→ What the exercise asks
Please print the data shown below without any alteration.

→ Input for this task
┏━━
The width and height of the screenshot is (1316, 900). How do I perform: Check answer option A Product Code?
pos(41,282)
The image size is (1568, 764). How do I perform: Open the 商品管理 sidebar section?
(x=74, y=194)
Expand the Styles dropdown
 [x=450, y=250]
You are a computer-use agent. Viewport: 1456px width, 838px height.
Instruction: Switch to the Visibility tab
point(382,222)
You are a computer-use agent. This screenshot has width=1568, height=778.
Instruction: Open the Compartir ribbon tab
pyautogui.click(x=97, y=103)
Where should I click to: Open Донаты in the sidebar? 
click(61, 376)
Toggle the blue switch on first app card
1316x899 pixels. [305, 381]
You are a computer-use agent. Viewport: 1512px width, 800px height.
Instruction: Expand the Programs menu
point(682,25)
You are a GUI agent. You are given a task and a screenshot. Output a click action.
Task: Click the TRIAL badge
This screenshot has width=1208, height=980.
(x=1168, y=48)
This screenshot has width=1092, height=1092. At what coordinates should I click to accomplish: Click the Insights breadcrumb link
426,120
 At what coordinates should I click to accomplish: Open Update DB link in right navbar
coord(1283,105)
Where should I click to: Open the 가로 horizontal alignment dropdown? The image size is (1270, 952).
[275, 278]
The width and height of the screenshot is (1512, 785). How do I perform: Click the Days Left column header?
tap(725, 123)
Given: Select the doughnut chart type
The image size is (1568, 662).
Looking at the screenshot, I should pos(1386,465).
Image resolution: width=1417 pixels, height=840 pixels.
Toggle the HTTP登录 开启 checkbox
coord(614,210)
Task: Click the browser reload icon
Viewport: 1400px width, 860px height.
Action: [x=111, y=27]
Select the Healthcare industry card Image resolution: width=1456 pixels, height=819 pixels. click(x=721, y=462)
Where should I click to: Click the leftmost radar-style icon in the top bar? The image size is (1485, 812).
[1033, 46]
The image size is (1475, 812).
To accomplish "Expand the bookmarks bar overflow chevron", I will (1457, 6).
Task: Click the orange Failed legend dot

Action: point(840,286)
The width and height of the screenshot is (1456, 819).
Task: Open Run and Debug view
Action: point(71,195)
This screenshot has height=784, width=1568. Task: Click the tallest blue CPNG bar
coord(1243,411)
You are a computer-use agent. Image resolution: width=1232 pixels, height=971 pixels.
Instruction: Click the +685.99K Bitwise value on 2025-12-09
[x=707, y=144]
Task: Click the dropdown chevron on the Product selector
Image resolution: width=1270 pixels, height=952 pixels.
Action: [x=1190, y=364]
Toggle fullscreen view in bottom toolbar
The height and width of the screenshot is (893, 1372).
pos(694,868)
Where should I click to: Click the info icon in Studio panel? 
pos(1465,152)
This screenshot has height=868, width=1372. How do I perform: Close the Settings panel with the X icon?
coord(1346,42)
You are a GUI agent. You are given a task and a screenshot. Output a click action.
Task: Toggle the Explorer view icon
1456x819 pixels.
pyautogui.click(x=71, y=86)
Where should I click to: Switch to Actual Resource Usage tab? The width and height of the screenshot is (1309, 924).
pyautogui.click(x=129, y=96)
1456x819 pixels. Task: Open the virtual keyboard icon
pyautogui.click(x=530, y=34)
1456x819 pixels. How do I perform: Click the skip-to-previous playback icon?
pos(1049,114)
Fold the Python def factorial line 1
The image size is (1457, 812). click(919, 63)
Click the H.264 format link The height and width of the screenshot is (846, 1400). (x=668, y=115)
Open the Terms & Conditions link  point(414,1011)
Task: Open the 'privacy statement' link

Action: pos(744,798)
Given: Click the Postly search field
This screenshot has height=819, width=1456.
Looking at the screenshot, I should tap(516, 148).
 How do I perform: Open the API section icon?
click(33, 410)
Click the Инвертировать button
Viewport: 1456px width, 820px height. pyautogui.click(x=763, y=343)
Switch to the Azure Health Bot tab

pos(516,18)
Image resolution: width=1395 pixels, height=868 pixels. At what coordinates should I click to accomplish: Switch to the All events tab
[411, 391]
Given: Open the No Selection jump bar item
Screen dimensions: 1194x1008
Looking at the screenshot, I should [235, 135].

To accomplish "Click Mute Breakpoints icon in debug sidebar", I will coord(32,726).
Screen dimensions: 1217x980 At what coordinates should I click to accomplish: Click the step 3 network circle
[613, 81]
┗━━
→ Output for this task
The width and height of the screenshot is (1316, 900). How do I perform: Check answer option A Product Code?
pos(41,282)
The image size is (1568, 764). How do I perform: Open the 商品管理 sidebar section?
(x=74, y=194)
Expand the Styles dropdown
 [x=450, y=250]
You are a computer-use agent. Viewport: 1456px width, 838px height.
Instruction: Switch to the Visibility tab
point(382,222)
You are a computer-use agent. This screenshot has width=1568, height=778.
Instruction: Open the Compartir ribbon tab
pyautogui.click(x=97, y=103)
Where should I click to: Open Донаты in the sidebar? 
click(61, 376)
Toggle the blue switch on first app card
1316x899 pixels. [305, 381]
You are a computer-use agent. Viewport: 1512px width, 800px height.
Instruction: Expand the Programs menu
point(682,25)
You are a GUI agent. You are given a task and a screenshot. Output a click action.
Task: Click the TRIAL badge
This screenshot has width=1208, height=980.
(x=1168, y=48)
This screenshot has width=1092, height=1092. At what coordinates should I click to accomplish: Click the Insights breadcrumb link
426,120
 At what coordinates should I click to accomplish: Open Update DB link in right navbar
coord(1283,105)
Where should I click to: Open the 가로 horizontal alignment dropdown? The image size is (1270, 952).
[275, 278]
The width and height of the screenshot is (1512, 785). How do I perform: Click the Days Left column header?
tap(725, 123)
Given: Select the doughnut chart type
The image size is (1568, 662).
Looking at the screenshot, I should pos(1386,465).
Image resolution: width=1417 pixels, height=840 pixels.
Toggle the HTTP登录 开启 checkbox
coord(614,210)
Task: Click the browser reload icon
Viewport: 1400px width, 860px height.
Action: [x=111, y=27]
Select the Healthcare industry card Image resolution: width=1456 pixels, height=819 pixels. click(x=721, y=462)
Where should I click to: Click the leftmost radar-style icon in the top bar? The image size is (1485, 812).
[1033, 46]
The image size is (1475, 812).
To accomplish "Expand the bookmarks bar overflow chevron", I will (1457, 6).
Task: Click the orange Failed legend dot

Action: point(840,286)
The width and height of the screenshot is (1456, 819).
Task: Open Run and Debug view
Action: point(71,195)
This screenshot has height=784, width=1568. Task: Click the tallest blue CPNG bar
coord(1243,411)
You are a computer-use agent. Image resolution: width=1232 pixels, height=971 pixels.
Instruction: Click the +685.99K Bitwise value on 2025-12-09
[x=707, y=144]
Task: Click the dropdown chevron on the Product selector
Image resolution: width=1270 pixels, height=952 pixels.
Action: [x=1190, y=364]
Toggle fullscreen view in bottom toolbar
The height and width of the screenshot is (893, 1372).
pos(694,868)
Where should I click to: Click the info icon in Studio panel? 
pos(1465,152)
This screenshot has height=868, width=1372. How do I perform: Close the Settings panel with the X icon?
coord(1346,42)
You are a GUI agent. You are given a task and a screenshot. Output a click action.
Task: Toggle the Explorer view icon
1456x819 pixels.
pyautogui.click(x=71, y=86)
Where should I click to: Switch to Actual Resource Usage tab? The width and height of the screenshot is (1309, 924).
pyautogui.click(x=129, y=96)
1456x819 pixels. Task: Open the virtual keyboard icon
pyautogui.click(x=530, y=34)
1456x819 pixels. How do I perform: Click the skip-to-previous playback icon?
pos(1049,114)
Fold the Python def factorial line 1
The image size is (1457, 812). click(919, 63)
Click the H.264 format link The height and width of the screenshot is (846, 1400). (x=668, y=115)
Open the Terms & Conditions link  point(414,1011)
Task: Open the 'privacy statement' link

Action: pos(744,798)
Given: Click the Postly search field
This screenshot has height=819, width=1456.
Looking at the screenshot, I should tap(516, 148).
 How do I perform: Open the API section icon?
click(33, 410)
Click the Инвертировать button
Viewport: 1456px width, 820px height. pyautogui.click(x=763, y=343)
Switch to the Azure Health Bot tab

pos(516,18)
Image resolution: width=1395 pixels, height=868 pixels. At what coordinates should I click to accomplish: Switch to the All events tab
[411, 391]
Given: Open the No Selection jump bar item
Screen dimensions: 1194x1008
Looking at the screenshot, I should [235, 135].

To accomplish "Click Mute Breakpoints icon in debug sidebar", I will coord(32,726).
Screen dimensions: 1217x980 At what coordinates should I click to accomplish: Click the step 3 network circle
[613, 81]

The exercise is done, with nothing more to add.